In effect, permanent packers are inflatable systems which are inflated with cement pumped directly from the rig. A cementing tool with pressure or directional control cups is placed adjacent to the packer prior to pumping cement. The cups direct the cement via a check valve into the packer. The pumping pressure recorded at the surface together with the static head is assumed to be the pressure of the cement entering the packer. Improper positioning and leakage can significantly influence the packer pressure, but since there is no current instrumentation, the true value is never known.
The present invention has the object of providing a way to monitor internal and external packer pressure during the cementing operation.

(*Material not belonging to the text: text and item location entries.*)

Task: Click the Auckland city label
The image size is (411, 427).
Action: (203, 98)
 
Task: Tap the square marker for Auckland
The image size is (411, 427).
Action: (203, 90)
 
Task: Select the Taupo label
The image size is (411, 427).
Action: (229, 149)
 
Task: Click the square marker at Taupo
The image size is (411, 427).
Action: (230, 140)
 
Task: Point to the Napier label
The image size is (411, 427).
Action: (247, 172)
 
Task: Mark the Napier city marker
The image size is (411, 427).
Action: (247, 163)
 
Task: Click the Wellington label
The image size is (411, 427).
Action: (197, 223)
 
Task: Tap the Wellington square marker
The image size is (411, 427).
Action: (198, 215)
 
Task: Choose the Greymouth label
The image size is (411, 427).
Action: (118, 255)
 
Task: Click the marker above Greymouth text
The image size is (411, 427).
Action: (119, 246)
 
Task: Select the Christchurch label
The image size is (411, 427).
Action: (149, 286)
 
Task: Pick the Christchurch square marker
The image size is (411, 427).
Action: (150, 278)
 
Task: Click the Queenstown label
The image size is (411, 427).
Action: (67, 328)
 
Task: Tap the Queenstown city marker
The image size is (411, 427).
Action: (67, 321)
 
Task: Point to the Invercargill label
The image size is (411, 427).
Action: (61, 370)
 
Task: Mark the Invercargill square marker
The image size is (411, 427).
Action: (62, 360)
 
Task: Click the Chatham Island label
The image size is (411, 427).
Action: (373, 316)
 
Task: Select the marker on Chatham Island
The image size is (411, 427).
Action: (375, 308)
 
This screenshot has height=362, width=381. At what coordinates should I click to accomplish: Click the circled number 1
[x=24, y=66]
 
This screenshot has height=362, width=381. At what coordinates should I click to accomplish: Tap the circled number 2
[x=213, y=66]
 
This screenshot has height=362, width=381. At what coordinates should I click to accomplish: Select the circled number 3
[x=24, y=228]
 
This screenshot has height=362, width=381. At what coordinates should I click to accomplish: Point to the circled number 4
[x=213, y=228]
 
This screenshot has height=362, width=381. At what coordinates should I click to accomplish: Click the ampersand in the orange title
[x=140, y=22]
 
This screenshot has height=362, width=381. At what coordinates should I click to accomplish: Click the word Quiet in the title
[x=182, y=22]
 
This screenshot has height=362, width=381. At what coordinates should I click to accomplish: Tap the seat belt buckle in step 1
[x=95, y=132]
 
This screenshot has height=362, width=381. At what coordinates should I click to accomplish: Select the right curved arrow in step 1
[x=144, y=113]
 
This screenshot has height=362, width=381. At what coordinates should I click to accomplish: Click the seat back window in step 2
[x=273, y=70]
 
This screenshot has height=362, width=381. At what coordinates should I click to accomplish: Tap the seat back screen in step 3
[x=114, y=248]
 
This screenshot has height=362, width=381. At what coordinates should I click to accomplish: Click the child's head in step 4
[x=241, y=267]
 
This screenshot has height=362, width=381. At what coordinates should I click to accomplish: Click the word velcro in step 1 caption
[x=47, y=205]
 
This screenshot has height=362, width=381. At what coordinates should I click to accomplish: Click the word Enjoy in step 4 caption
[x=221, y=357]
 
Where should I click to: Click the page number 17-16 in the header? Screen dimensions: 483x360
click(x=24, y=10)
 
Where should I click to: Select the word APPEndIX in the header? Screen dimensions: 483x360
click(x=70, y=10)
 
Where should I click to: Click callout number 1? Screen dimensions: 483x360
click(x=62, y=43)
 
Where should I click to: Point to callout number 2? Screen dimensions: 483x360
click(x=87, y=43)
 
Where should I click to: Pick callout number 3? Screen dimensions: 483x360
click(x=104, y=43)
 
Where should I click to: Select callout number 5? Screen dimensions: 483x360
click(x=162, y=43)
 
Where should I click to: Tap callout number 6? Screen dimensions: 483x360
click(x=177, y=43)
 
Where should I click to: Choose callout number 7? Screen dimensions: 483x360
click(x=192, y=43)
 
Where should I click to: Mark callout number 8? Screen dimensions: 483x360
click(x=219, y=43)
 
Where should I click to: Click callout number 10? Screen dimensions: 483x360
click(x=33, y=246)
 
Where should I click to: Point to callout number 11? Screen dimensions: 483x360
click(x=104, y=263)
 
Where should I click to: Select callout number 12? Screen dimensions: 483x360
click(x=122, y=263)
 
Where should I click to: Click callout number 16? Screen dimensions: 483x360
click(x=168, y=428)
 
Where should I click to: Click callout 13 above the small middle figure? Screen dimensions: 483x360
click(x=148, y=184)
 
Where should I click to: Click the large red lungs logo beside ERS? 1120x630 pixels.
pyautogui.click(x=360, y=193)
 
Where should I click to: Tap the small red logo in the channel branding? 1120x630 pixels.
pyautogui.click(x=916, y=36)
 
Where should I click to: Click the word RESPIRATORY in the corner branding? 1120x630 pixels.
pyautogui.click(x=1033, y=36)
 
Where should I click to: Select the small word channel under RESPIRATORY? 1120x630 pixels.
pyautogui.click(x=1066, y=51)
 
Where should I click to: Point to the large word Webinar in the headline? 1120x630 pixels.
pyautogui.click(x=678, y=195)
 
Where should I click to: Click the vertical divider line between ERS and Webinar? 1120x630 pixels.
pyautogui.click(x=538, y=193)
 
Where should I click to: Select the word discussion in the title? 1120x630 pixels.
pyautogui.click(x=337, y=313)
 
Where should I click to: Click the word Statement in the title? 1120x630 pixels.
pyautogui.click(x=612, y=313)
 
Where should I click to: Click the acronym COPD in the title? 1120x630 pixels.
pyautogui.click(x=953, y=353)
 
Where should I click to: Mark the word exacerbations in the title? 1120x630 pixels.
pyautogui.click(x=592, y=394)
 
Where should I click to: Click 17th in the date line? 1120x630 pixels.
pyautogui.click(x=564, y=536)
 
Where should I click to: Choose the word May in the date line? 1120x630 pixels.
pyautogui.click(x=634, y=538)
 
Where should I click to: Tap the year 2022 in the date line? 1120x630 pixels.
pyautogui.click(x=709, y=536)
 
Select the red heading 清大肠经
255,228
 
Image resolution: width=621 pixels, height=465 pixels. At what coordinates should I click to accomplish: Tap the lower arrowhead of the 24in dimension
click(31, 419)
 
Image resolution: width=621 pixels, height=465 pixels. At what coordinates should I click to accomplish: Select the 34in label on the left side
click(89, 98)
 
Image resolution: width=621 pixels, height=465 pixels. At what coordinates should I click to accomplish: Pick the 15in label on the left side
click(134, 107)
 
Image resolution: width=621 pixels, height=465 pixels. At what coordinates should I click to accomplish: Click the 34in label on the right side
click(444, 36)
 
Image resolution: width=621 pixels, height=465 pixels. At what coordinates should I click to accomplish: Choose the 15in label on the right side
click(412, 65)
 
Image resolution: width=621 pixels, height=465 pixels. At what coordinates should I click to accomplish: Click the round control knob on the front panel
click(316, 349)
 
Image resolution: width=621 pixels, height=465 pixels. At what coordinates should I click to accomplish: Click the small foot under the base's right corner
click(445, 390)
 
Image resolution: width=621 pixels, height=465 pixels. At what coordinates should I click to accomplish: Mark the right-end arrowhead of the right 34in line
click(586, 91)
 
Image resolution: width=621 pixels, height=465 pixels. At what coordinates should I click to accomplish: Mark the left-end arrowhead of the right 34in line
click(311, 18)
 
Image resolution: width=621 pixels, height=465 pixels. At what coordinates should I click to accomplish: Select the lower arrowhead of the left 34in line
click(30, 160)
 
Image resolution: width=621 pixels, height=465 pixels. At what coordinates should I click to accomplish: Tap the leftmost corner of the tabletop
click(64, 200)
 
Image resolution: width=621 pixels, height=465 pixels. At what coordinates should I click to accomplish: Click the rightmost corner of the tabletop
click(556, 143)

The present invention features an apparatus comprising a packer means and a packer pressure sensing means.
The packer means inflates to isolate zones in a well, such as an oil well or a gas well. The packer means responds to a material for inflating and providing a packer inflation pressure.
The packer pressure sensing means responds to the packer inflation pressure, for providing a sensed packer inflation pressure signal containing information about a sensed packer inflation pressure when the packer is inflated to isolate zones in the oil or gas well.
The packer pressure sensing means may include an internal fiber optic Bragg Grating sensor arranged inside the packer means, for providing the sensed packer inflation internal pressure signal containing information about a sensed packer inflation internal pressure when the packer is inflated to isolate zones in the oil or gas well.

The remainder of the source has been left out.